Penatalaksanaan yang dapat diberikan :


a. bersihkan jalan napas,
b. longgarkan atau buka pakaian bayi,
c. masukkan sendok atau tong spatel yang dibungkus kasa ke dalam mulut bayi,
d. ciptakan lingkungan yang tenang dan
e. berikan ASI sedikit demi sedikit saat bayi tidak kejang.

5. Penyakit-penyakit pada ibu hamil


Kehamilan Trimester I dan II, yaitu : anemia kehamilan, hiperemesis gravidarum, abortus,
kehamilan ektopik terganggu (implantasi diluar rongga uterus), molahidatidosa (proliferasi
abnormal dari vili khorialis).
Kehamilan Trimester III, yaitu : kehamilan dengan hipertensi (hipertensi essensial, pre
eklampsi, eklampsi), perdarahan antepartum (solusio plasenta (lepasnya plasenta dari tempat
implantasi), plasenta previa (implantasi plasenta terletak antara atau pada daerah serviks), insertio
velamentosa, ruptur sinus marginalis, plasenta sirkumvalata).
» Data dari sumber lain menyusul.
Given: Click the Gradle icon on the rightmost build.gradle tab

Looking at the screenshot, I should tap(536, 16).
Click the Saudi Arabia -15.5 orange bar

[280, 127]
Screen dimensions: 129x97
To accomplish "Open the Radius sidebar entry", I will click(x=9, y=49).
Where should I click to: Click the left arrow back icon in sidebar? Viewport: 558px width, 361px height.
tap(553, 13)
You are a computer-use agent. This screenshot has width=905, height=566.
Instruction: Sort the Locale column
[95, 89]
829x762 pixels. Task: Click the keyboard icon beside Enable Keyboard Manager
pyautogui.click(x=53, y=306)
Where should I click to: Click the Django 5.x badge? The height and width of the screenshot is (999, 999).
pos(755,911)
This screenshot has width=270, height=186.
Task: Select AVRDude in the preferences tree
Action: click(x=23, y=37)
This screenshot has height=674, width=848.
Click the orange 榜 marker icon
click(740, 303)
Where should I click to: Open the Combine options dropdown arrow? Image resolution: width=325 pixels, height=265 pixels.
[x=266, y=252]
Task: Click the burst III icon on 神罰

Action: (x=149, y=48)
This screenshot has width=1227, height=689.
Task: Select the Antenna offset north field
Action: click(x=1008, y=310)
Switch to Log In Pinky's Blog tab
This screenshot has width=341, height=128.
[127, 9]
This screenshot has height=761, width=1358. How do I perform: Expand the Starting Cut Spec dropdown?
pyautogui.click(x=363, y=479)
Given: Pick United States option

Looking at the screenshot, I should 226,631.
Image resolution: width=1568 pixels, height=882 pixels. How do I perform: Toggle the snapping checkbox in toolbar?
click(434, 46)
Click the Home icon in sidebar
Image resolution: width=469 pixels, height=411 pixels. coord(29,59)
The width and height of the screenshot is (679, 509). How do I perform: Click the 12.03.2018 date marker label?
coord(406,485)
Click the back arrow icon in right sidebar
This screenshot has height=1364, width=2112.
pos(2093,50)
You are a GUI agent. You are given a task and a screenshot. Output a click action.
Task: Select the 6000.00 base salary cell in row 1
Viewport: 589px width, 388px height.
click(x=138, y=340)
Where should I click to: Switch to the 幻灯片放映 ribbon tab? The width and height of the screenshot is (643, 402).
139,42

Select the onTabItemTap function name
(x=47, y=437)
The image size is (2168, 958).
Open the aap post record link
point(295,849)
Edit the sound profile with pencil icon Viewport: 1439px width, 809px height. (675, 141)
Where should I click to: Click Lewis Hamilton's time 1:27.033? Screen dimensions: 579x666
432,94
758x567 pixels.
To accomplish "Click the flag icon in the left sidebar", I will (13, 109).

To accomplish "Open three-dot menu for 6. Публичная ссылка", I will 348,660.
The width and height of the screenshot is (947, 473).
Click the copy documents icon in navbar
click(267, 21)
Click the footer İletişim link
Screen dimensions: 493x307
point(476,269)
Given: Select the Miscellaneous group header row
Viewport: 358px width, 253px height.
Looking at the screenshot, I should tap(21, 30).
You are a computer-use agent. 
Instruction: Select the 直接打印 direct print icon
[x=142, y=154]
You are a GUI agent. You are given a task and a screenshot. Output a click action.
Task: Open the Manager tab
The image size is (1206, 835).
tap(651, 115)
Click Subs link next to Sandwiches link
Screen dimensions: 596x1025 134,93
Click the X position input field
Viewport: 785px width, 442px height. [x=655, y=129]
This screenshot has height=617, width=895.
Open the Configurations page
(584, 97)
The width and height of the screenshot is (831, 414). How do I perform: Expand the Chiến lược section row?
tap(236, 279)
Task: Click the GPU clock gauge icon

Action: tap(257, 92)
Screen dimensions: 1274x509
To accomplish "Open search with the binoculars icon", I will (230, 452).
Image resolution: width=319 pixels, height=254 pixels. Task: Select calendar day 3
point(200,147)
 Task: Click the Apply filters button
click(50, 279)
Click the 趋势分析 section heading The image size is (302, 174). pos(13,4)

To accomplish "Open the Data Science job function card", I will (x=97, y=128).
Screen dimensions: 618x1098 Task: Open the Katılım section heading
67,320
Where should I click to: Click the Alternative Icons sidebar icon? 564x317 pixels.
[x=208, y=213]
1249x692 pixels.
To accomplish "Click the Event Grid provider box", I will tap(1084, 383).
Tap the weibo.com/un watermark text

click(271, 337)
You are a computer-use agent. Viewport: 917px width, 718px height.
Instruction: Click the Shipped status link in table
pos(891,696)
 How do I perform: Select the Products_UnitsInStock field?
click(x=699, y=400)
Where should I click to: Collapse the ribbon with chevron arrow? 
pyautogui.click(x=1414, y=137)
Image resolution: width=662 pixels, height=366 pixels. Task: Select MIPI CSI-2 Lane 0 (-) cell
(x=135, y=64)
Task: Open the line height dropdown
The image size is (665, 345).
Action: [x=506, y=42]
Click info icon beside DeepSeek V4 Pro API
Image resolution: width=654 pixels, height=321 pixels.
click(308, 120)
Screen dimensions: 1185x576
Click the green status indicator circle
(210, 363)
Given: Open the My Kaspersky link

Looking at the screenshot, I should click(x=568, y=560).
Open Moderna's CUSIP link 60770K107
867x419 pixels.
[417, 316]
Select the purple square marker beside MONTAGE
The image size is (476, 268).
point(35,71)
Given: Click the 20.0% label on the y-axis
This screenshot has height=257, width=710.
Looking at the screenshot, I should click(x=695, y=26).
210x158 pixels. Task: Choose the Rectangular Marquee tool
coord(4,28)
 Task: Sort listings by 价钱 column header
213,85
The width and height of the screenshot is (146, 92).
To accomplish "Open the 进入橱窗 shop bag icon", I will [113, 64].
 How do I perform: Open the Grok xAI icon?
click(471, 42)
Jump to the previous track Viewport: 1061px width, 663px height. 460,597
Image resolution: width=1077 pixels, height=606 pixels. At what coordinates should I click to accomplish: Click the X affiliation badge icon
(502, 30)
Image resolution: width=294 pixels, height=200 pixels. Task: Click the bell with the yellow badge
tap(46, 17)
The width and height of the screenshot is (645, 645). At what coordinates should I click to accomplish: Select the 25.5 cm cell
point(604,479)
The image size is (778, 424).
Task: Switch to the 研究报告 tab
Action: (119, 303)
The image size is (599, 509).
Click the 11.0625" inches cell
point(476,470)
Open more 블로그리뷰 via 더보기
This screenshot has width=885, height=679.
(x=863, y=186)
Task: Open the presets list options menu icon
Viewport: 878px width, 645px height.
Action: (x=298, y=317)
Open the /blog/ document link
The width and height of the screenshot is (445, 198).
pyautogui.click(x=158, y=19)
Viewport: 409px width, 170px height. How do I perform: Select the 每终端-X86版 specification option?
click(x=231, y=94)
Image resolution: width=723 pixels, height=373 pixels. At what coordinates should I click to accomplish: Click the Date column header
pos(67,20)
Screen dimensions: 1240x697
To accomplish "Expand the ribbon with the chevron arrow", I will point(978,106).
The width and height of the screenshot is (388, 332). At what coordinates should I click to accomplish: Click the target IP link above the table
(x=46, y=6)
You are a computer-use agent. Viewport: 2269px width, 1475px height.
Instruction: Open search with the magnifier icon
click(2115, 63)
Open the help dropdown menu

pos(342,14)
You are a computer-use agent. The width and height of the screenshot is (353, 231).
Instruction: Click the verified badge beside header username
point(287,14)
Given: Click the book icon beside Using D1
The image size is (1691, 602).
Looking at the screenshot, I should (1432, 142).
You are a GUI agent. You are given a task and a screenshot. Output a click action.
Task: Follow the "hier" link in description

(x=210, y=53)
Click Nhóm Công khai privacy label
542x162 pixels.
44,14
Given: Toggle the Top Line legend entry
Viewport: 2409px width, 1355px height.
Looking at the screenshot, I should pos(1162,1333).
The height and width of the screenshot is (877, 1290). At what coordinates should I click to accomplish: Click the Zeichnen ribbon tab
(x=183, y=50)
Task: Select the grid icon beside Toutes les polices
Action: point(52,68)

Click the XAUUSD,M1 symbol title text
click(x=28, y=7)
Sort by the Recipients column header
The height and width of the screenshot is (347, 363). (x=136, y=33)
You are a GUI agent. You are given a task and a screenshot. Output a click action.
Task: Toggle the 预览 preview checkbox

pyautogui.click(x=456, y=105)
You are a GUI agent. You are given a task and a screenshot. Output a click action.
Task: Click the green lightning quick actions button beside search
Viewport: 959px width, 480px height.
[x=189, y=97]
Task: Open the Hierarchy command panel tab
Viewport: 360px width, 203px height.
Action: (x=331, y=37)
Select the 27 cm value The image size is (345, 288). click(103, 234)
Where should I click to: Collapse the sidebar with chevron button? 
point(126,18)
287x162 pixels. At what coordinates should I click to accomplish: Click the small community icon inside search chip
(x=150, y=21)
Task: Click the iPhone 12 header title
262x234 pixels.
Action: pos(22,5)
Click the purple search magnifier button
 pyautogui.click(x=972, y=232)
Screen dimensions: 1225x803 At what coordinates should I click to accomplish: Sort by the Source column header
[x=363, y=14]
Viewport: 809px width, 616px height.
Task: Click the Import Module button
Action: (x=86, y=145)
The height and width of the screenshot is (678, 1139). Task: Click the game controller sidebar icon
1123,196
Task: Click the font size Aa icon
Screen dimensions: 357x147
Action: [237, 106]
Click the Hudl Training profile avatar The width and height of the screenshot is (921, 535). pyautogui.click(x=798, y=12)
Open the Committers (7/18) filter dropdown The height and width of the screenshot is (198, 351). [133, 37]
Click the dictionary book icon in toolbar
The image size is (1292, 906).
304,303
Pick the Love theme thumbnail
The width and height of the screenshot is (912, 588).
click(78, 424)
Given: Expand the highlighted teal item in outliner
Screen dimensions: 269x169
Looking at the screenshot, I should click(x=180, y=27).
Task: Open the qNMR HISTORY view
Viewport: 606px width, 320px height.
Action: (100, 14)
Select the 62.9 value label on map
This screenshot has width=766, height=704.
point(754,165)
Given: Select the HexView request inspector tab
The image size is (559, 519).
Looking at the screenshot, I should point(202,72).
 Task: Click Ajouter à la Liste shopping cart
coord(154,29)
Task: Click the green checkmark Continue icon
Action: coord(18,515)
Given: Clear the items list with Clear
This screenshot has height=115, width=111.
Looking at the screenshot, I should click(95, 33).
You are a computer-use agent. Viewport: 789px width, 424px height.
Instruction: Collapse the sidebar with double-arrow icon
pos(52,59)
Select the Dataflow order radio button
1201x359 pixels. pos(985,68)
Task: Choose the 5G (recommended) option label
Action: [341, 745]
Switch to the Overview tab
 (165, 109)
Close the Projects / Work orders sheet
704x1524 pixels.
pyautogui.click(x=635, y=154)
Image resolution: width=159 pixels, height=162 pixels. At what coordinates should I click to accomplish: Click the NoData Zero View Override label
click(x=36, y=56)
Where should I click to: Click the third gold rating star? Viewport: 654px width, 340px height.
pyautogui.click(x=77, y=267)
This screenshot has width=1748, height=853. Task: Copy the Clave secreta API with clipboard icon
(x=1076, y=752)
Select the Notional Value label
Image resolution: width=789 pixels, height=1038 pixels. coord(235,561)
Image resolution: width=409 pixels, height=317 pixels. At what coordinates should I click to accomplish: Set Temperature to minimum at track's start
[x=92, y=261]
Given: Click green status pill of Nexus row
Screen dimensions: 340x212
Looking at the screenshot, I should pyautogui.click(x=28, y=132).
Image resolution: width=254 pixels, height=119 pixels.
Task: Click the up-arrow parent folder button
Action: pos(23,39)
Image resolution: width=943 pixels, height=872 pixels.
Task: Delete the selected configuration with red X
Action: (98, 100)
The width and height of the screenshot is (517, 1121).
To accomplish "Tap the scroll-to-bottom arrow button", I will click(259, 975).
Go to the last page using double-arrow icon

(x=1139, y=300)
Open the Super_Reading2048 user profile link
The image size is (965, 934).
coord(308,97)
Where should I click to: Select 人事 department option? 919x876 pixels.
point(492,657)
6. Sindrom Gawat Nafas Neonatus


Sindrom gawat nafas neonatus merupakan kumpulan gejala yang terdiri dari dispnea atau
hiperapnea dengan frekuensi pernafasan lebih dari 60 kali per menit, sianosis, merintih, waktu
ekspirasi dan retraksi di daerah epigastrium, interkostal pada saat inspirasi
Resusitasi merupakan sebuah upaya menyediakan oksigen ke otak, jantung dan organ-organ
vital lainnya melalui sebuah tindakan yang meliputi pemijatan jantung dan menjamin ventilasi
yang adekwat (Rilantono, 1999). Tindakan ini merupakan tindakan kritis yang dilakukan pada saat
terjadi kegawatdaruratan terutama pada sistem pernafasan dan sistem kardiovaskuler.
kegawatdaruratan pada kedua sistem tubuh ini dapat menimbulkan kematian dalam waktu yang
singkat (sekitar 4 – 6 menit).
Tindakan resusitasi merupakan tindakan yang harus dilakukan dengan segera sebagai upaya
untuk menyelamatkan hidup (Hudak dan Gallo, 1997). Resusitasi pada anak yang mengalami
gawat nafas merupakan tindakan kritis yang harus dilakukan oleh perawat yang kompeten. Perawat
harus dapat membuat keputusan yang tepat pada saat kritis. Kemampuan ini memerlukan
penguasaan pengetahuan dan keterampilan keperawatan yang unik pada situasi kritis dan mampu
menerapkannya untuk memenuhi kebutuhan pasien kritis.

BAB III
PENUTUP
A. Kesimpulan
Perdarahan yang mengancam nyawa selama kehamilan dan dekat cukup bulan meliputi
perdarahan yang terjadi pada minggu awal kehamilan (abortus, mola hidatidosa, kista vasikuler,
kehamilan ekstrauteri/ ektopik) dan perdarahan pada minggu akhir kehamilan dan mendekati
cukup bulan (plasenta previa, solusio plasenta, ruptur uteri, perdarahan persalinan per vagina
setelah seksio sesarea, retensio plasentae/ plasenta inkomplet), perdarahan pasca persalinan,
hematoma, dan koagulopati obstetri.
Neonatus adalah organisme yang berada pada periode adaptasi kehidupan intrauterin ke
ekstrauterin. Masa neonatus adalah periode selama satu bulan tepat 4 minggu atau 28 hari setelah
lahir)
Penyebab kematian yang paling cepat pada neonatus adalah asfiksia dan perdarahan.
Asfiksia perinatal merupakan penyebab mortalitas dan morbiditas yang penting. Akibat jangka
panjang, asfiksia perinatal dapat diperbaiki secara bermakna jika gangguan ini diketahui sebelum
kelahiran (misal, pada keadaan gawat janin) sehingga dapat diusahakan memperbaiki sirkulasi /
oksigenasi janin intrauterin atau segera melahirkan janin untuk mempersingkat masa hipoksemia
janin yang terjadi.

B. Saran
Mengingat tingginya AKI dan AKB di Indonesia, maka kegawatdaruratan maternal dan
neonatal haruslah ditangani dengan cepat dan tepat. Penanganan yang tepat dapat meningkatkan
kesejahteraan keluarga di Indonesia. Maka, dengan mempelajari dan memahami kegawatdaruratan
maternal dan neonatal, diharapkan bidan dapat memberikan penanganan yang maksimal dan sesuai
standar demi kesehatan ibu dan anak.